Courtesy of the Yale Office of International Affairs
Despite travel restrictions during the pandemic, the University has continued to prioritize strengthening its ties to Africa, an area which University President Peter Salovey has emphasized throughout his tenure.
While former University President Richard Levin outlined relations with China as a key priority — even saying that the next 100 years would be a “China century” — President Salovey has moved the University’s focus to Africa. Salovey has long called for Yale to develop its ties to the continent, outlining it as a priority in his 2013 inaugural address as University president. In 2018, he became the first sitting Yale president to visit the continent, traveling to Kenya and Ghana. Even during the pandemic, the University has continued to develop its relationship with Africa through research collaborations, virtual programming, alumni connections and personal relationships.
“Africa, continent of 54 countries, population of 1.2 billion plus people, it’s an important continent, cradle of mankind and also a place where there are tremendous transformations happening in technology and innovation in mobile money and finance,” said Eddie Mandhry, director for Africa and the Middle East at the Office of International Affairs. “It’s an interesting place, very dynamic.”
Yale administrators and researchers alike have increased their physical presence on the continent in recent years. Vice President for Global Strategy Pericles Lewis visited Ethiopia, Uganda and South Africa in 2019. The School of Public Health and School of Medicine have also engaged in research with colleagues in Rwanda, Uganda and Ethiopia, among other countries.
Though the University would ordinarily have administrators and researchers traveling to and from Africa, the pandemic has made such travel impossible. Yale has therefore shifted some of its programming online. For example, the Yale Young African Scholars Program — a program to identify talented, underserved students in Africa and help them on a pathway to higher education — was remote this year.
“The global pandemic has created significant constraints in terms of our ability to navigate and travel around the world, including around Africa,” Mandhry said. “There are challenges in not being able to interact and create a sense of community that you might have in person.”
Yet multiple departments at the School of Public Health are currently expanding their collaborations with colleagues in Africa, Dean of the School of Public Health Sten Vermund told the News, most recently with new grants to work with scientists in Sudan and Rwanda.
“Life expectancies are lowest and child/maternal mortality rates are highest in Africa, so anyone interested in alleviating and preventing disease will be interested in Africa,” Vermund wrote in an email to the News. “Much progress can be made with an emphasis on prevention, public health, and primary health care.”
One of the chief areas of academic collaboration with Africa is in public health, Mandhry said.

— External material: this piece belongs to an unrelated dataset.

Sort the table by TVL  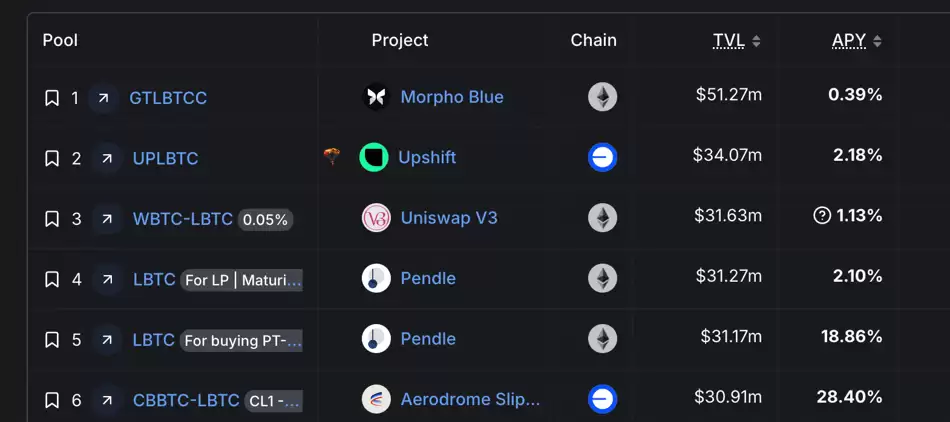[x=736, y=41]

The Yale Institute for Global Health has set up a site in Ethiopia to conduct research and provide technical assistance. Additionally, some public health officials from Ethiopia have come to Yale for leadership training.
Epidemiology professor Luke Davis said he hopes for more similar partnerships in the future.
Davis, who does research in Uganda, said that the country has built up a strong public health infrastructure and approach to health crises. It has dealt with the AIDS epidemic, Ebola crisis and a number of other outbreaks in recent years. As such, community members have faith in their leaders, Davis said.
In normal times, administrators’ trips to and from Africa also allow them to keep up contact with people in the private and public sectors, particularly with alumni on the continent. The governor of the Central Bank of Kenya received his doctorate from Yale. The former chief justice of the Supreme Court of Rwanda is a graduate of Yale Law School. And the most recent former president of Malawi is a Yale graduate, according to Mandhry.
“Wherever possible, we bring the University’s leadership to the continent so they can update our alumni of what we’re doing on campus, we can learn more about what their interests and priorities are and look for ways to deepen our connections with the party,” Mandhry said.
It has been an “ongoing effort” to fundraise for scholarships and programs in Africa, he added. The University has focused on bringing students from the continent to Yale and on creating an alumni network and finding career opportunities for alumni in Africa.
Yale researchers have also developed personal connections through frequent travel between the United States and Africa.
“As soon as we heard about the pandemic coming, of course, all of us immediately thought, what would happen in Africa?” Davis said.
After colleagues at Zhejiang University led a webinar to share their experiences battling the coronavirus with Yale experts, the University reached out to colleagues in Africa to lead a similar webinar with researchers and government health officials in Africa.
“This was so inspiring to us that we decided to immediately pay this forward,” Vermund wrote. “We initiated webinars with our colleagues in multiple African nations.”
These countries included Senegal, Burkina Faso, Uganda, Sudan and Ghana. Additionally, Yale worked with Egypt to identify the outbreak that introduced SARS-CoV-2 into the country.
The researchers have developed a bi-directional information flow during the pandemic. The United States has seen more coronavirus patients and can provide information on how to equip hospitals to handle the capacity. Meanwhile, some African nations have experienced greater success than the United States in controlling the virus and can therefore offer advice with regard to public health.
The Yale Africa Initiative started in 2013.